I wtedy znowu błysnęło. Tym razem wyraźnie dojrzał lśniący metal i spalone ubranie na cyborgu, który postrzelił Ericę i miał twarz chłopaka, którego kochała.
- Co to jest?... – Sharon wrzuciła najniższy bieg.
Niewiele myśląc, wyciągnął broń i wycelował w kobietę.
- Rozjedź to.
Spojrzała na niego zdumiona.
- To nie jest człowiek, Sharon! – krzyknął. – Rozjedź to! Nie ma teraz czasu na wyjaśnienia!
Bez ostrzeżenia docisnął jej nogę za kolano do pedału gazu. Samochód wystrzelił przed siebie tak gwałtownie, że niemal wypuścił z dłoni pistolet. Pojazd zaczął nabierać prędkości.

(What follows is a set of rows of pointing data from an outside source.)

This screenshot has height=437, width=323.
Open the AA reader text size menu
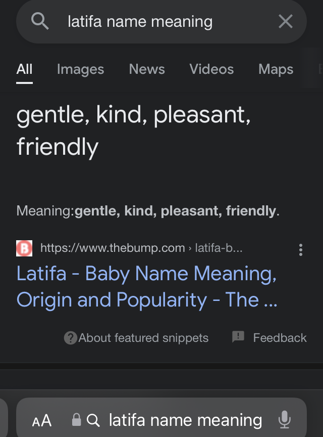[42, 420]
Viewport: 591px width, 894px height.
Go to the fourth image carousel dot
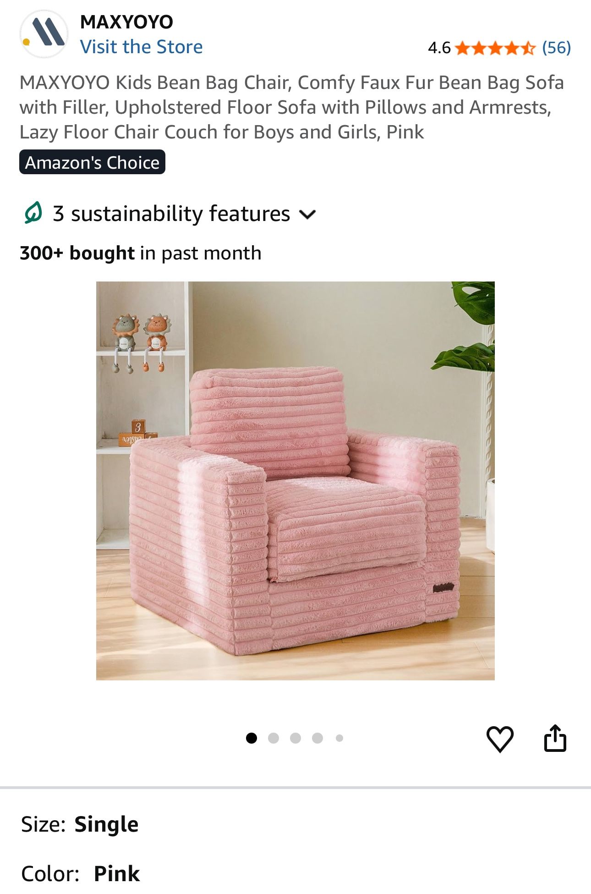coord(317,738)
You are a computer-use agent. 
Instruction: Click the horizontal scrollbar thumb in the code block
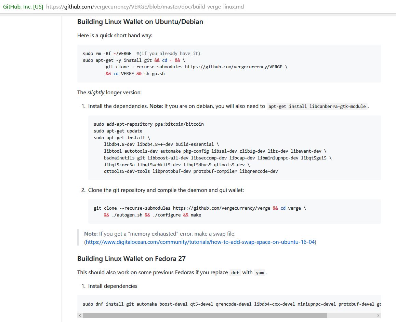click(204, 316)
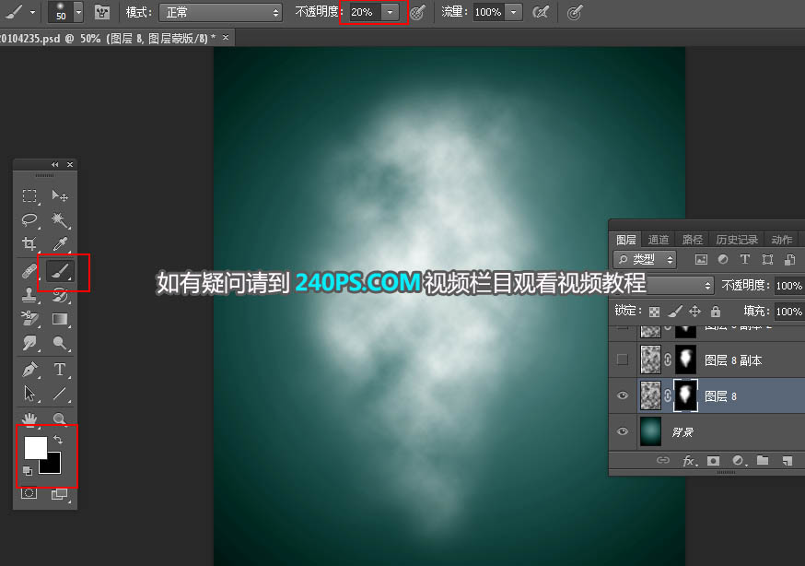Viewport: 805px width, 566px height.
Task: Open the 历史记录 tab
Action: coord(737,240)
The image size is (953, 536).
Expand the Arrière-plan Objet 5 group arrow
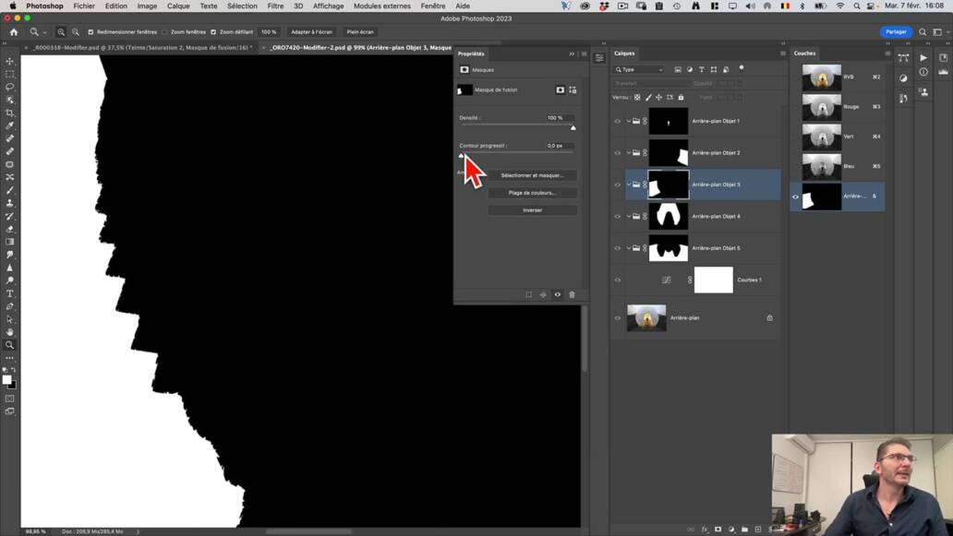(x=629, y=247)
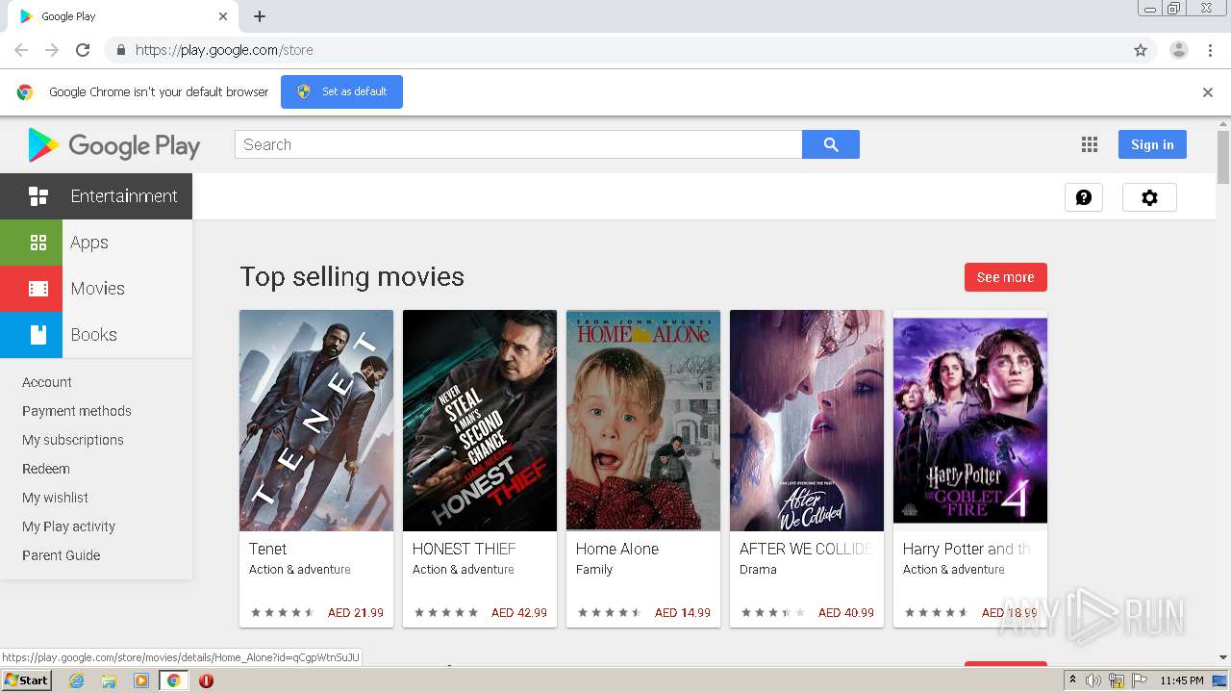The image size is (1231, 693).
Task: Click the Chrome profile avatar icon
Action: [x=1178, y=50]
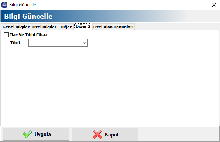Click the active Diğer 2 tab
The image size is (220, 142).
click(x=83, y=26)
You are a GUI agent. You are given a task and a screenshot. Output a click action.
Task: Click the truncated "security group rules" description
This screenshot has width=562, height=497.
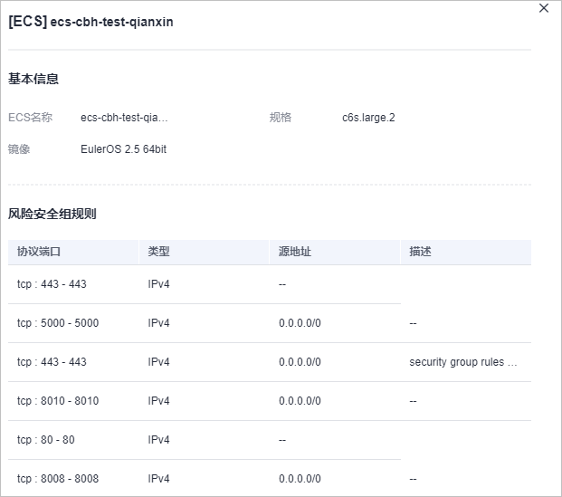(463, 362)
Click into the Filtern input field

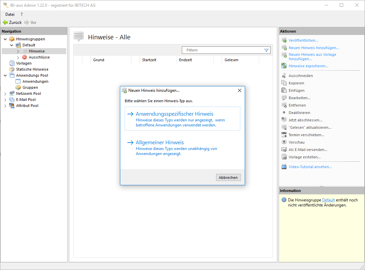tap(224, 50)
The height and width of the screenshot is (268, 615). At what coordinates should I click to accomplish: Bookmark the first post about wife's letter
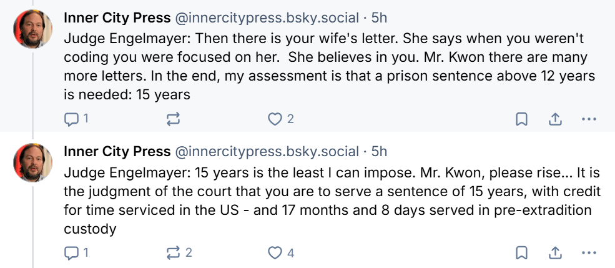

- Jedź! – Przysunął lufę bliżej jej głowy i pociągnął kierownicę w swoją stronę. Krzyknęła, kiedy uderzyli w cyborga. Z głośnym zgrzytem wpadł pod koła; autem zatelepało. John spojrzał w lusterko; nie dojrzał ciała. Ta chwila jego nieuwagi wystarczyła jednak, żeby Sharon wytrąciła mu z ręki broń. Zahamowała.
Wyskoczył z auta na rzęsisty deszcz.
- Stój! – Kobieta wymierzyła do niego z pistoletu. Uniósł ramiona do góry.
- To jest pod autem!
Wyciągnęła kajdanki, obchodząc samochód. Cofnął się; deszcz zacinał tak mocno, że między nimi była niemal ściana z wody.